Akıcı anlatımıyla usta bir yazar olan aynı zamanda düşünür sıfatıyla insan psikolojisinden tarihsel olaylara kadar incelikli bir anlatımla sürükleyici eserler veren Zweig, elbette ki bu özellikleriyle sevilen bir yazar olmayı hak eder. Birçok "çok satar" kitaptaki genel özellik olan sığlık bulunmaz yapıtlarında. Ancak başka dillerdeki okurların onu sevmesinde kuşkusuz çevirilerin de payı büyük. Türk okuru, Burhan Arpad çevirileri sayesinde ölümünün hemen ertesi yılı olan 1943'te tanıştı Zweig'la.
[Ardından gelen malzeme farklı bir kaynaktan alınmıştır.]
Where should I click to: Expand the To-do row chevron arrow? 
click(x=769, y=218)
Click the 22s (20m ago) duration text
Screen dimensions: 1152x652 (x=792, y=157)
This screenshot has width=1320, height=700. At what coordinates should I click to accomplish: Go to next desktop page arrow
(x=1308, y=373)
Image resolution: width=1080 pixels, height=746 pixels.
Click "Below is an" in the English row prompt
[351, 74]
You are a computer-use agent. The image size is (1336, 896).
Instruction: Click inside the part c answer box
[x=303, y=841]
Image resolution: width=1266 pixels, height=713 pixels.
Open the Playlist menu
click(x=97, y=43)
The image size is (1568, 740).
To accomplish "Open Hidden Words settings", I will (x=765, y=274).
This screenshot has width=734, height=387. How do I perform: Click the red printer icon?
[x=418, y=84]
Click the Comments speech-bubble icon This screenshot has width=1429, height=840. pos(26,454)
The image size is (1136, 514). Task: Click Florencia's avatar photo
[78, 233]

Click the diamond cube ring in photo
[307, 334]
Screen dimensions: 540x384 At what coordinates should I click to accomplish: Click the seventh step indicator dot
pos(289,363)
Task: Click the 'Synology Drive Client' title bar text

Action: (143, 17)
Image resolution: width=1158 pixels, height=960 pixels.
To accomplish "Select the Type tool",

Hıncal Uluç, 1 Aralık 2017 tarihli köşe yazısında Zweig sevgisini Arpad'a şu sözlerle bağlıyordu: "...Baş sebep Burhan Arpad'dır... Okunması kolay ve meraklı uzunca hikâyelerini çevirdi Arpad. Zweig okumak sadece ayrıcalık değil, keyiftir, dostlarım!" Bir Zweig hayranı olarak çevirmenliği babasından devralan Ahmet Arpad da yazarın 75'inci ölüm yıldönümünde Viyana'da yapılan anma toplantısında Zweig sevgisinin nedenlerini şu sözlerle açıklıyordu: "Zweig; roman, öykü, hatta denemelerde çok bilmişlik taslamaz ve bu bağlamda en zor konuları abartısız, anlaşılır biçimde sunar. İşte bu nedenledir ki, Türk okuru tarafınca benimsenip ‘bizden biridir!' kanaatini uyandırmaktadır. Yapıtları iyimserlik içerir, ümit doludur..."

Ahmet Arpad çevirisiyle Zweig öyküleri yayımlayan yayınevlerinden biri de Koridor Yayıncılık. Yayınevi editörlerinden Zübeyde Abat, şu değerlendirmeleri yapıyor: "Kısacık ömrüne iki dünya savaşı sığdırarak tarihin en önemli dönemeçlerine tanıklık etmiş olan Zweig, hiç şüphesiz zamanının ötesinde bir yazar. Psikolojik derinliklere sahip eserlerinin her satırı okuyucunun içine işleyen, beynine kazımak istediği güçlü anlamlara sahip ve kendini bulduğu bir yalnızlık köşesi gibi."

Görünen o ki; yayınevleri Zweig eserlerini çoğaltmaya, okurun iştahını kabartmaya devam edecek. Zweig'la tanışanlar tanışmayanlara hararetle tavsiye ederken, büyük usta satış listelerindeki yerini de korumayı sürdürecek.